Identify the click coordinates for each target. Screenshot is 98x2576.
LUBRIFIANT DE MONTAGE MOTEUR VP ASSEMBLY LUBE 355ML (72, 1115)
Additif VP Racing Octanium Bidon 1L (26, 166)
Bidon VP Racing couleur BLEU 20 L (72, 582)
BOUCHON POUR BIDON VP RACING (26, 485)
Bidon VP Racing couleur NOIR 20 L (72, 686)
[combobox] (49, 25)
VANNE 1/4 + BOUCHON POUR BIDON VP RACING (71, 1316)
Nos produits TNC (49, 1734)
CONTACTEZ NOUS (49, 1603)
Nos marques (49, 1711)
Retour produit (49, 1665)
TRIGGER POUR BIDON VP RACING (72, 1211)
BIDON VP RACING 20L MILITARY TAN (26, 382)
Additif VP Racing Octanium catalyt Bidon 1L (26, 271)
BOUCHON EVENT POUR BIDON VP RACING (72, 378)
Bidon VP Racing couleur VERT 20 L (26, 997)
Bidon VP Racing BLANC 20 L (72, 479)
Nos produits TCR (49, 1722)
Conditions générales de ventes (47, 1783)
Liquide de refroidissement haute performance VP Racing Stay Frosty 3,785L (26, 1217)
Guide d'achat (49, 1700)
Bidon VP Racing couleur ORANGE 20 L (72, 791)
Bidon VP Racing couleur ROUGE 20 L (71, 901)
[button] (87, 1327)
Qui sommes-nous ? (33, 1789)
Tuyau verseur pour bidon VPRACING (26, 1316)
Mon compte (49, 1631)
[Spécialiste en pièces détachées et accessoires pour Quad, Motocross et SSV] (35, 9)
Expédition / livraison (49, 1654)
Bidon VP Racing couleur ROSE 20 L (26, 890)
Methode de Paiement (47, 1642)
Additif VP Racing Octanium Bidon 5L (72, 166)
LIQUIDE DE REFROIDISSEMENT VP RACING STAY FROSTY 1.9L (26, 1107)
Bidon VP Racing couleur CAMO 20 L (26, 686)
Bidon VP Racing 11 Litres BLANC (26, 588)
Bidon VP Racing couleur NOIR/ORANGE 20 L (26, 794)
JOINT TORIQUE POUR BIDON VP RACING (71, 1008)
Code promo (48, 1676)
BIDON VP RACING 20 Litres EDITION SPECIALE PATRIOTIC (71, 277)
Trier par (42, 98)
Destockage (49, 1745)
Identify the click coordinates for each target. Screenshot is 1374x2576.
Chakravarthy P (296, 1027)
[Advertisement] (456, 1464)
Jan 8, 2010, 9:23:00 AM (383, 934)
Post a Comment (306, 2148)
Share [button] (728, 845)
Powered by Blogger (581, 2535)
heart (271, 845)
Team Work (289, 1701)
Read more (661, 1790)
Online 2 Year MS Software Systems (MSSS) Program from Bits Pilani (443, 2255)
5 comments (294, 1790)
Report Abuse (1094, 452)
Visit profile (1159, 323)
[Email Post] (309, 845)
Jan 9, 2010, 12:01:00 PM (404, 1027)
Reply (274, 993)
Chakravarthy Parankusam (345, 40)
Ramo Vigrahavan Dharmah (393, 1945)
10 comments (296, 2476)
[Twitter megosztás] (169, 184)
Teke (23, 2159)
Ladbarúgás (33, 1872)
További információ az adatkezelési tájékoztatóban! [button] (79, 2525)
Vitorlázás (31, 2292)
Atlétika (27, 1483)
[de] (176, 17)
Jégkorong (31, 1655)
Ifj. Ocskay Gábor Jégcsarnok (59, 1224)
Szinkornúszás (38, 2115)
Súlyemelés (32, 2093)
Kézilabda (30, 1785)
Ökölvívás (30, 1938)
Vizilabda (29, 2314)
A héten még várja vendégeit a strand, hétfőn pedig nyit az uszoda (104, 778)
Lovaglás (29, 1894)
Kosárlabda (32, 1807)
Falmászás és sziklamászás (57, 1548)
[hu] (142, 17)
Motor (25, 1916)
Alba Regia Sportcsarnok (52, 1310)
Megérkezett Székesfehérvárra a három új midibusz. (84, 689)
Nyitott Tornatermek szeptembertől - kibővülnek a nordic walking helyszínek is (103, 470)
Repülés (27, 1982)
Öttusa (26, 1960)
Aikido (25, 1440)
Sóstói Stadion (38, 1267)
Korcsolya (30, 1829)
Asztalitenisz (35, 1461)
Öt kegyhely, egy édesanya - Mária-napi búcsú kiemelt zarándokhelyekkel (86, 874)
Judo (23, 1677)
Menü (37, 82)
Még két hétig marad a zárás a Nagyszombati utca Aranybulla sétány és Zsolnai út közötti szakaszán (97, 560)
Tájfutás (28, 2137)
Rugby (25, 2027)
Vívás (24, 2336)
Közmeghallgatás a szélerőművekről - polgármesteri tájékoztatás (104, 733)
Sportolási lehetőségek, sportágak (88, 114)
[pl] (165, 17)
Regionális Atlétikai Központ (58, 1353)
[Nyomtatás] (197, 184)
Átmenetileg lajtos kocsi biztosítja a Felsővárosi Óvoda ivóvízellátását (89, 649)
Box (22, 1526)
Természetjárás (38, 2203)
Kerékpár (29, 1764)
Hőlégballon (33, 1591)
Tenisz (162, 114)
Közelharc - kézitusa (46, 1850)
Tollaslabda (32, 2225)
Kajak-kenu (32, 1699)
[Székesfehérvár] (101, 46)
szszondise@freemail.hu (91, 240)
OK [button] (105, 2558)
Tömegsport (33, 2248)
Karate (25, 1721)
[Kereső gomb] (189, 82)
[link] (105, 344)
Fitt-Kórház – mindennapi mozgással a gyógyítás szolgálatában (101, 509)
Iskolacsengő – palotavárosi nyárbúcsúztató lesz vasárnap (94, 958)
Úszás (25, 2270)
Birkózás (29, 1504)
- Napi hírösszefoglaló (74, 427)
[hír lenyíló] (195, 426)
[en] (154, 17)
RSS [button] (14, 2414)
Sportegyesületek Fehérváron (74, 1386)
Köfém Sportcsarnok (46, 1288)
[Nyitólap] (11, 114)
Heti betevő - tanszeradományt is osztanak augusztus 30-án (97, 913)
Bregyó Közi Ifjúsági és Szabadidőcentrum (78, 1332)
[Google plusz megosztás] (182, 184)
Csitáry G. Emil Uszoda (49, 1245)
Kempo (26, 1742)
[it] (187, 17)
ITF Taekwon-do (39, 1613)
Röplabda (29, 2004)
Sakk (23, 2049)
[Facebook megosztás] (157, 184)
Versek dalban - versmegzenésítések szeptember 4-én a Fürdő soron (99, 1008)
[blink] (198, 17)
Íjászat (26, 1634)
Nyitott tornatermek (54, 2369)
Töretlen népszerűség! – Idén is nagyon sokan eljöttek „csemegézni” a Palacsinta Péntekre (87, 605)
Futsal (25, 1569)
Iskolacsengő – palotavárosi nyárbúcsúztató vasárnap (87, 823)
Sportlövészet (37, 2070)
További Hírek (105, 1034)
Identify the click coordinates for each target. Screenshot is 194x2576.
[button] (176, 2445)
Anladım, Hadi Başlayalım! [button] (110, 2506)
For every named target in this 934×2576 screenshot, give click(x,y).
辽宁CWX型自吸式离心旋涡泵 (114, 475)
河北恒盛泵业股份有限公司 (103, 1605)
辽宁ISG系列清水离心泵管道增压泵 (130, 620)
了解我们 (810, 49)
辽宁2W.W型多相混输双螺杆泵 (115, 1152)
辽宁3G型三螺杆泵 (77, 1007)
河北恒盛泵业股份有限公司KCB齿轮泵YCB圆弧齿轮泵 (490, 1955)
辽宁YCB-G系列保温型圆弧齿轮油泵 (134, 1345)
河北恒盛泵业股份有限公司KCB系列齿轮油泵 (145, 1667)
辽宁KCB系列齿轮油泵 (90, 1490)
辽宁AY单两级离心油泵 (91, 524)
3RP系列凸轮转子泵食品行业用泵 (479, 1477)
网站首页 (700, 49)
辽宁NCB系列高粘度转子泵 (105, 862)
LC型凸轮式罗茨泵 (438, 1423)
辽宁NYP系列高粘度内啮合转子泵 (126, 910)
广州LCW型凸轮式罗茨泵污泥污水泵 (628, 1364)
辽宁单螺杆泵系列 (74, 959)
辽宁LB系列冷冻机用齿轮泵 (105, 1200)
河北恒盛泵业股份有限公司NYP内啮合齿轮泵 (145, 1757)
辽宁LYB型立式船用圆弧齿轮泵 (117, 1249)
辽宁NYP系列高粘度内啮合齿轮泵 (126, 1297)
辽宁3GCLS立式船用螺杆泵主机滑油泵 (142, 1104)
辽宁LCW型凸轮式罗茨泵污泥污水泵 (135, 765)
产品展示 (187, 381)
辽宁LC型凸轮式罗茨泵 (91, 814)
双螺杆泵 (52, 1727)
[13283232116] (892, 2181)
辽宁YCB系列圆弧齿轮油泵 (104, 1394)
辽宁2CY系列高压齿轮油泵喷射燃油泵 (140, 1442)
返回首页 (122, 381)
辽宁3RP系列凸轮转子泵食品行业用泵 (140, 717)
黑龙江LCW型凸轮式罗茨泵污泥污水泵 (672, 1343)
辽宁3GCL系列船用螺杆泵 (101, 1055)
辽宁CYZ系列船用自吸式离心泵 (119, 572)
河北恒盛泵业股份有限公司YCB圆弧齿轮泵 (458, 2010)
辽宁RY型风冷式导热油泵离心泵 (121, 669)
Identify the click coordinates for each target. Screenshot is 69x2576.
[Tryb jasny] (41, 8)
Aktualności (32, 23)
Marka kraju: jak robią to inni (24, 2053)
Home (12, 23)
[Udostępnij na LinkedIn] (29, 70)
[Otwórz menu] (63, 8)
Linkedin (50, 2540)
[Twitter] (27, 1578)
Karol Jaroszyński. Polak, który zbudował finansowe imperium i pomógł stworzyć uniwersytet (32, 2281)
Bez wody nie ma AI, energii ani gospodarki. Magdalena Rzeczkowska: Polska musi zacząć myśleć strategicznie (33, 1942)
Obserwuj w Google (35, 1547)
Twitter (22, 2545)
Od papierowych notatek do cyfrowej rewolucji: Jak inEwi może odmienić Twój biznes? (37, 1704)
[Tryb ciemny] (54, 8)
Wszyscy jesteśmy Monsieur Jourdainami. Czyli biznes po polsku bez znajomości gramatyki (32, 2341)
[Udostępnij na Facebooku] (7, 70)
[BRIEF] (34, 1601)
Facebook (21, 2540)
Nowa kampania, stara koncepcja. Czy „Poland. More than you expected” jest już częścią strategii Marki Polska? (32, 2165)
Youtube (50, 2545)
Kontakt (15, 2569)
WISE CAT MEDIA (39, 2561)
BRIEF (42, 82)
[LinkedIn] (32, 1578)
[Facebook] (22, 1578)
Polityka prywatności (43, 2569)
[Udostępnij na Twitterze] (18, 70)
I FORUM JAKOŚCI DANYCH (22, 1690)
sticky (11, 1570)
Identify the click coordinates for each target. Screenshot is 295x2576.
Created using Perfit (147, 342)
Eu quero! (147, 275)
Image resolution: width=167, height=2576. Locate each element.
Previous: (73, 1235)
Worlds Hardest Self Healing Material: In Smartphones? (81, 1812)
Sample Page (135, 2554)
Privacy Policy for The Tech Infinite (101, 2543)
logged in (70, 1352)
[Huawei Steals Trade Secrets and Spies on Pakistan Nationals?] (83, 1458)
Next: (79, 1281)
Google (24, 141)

• [Exercise objective]: State the number of lines in the data that contain the word "BOUCHON", offering no other text.

• [Task solution]: 3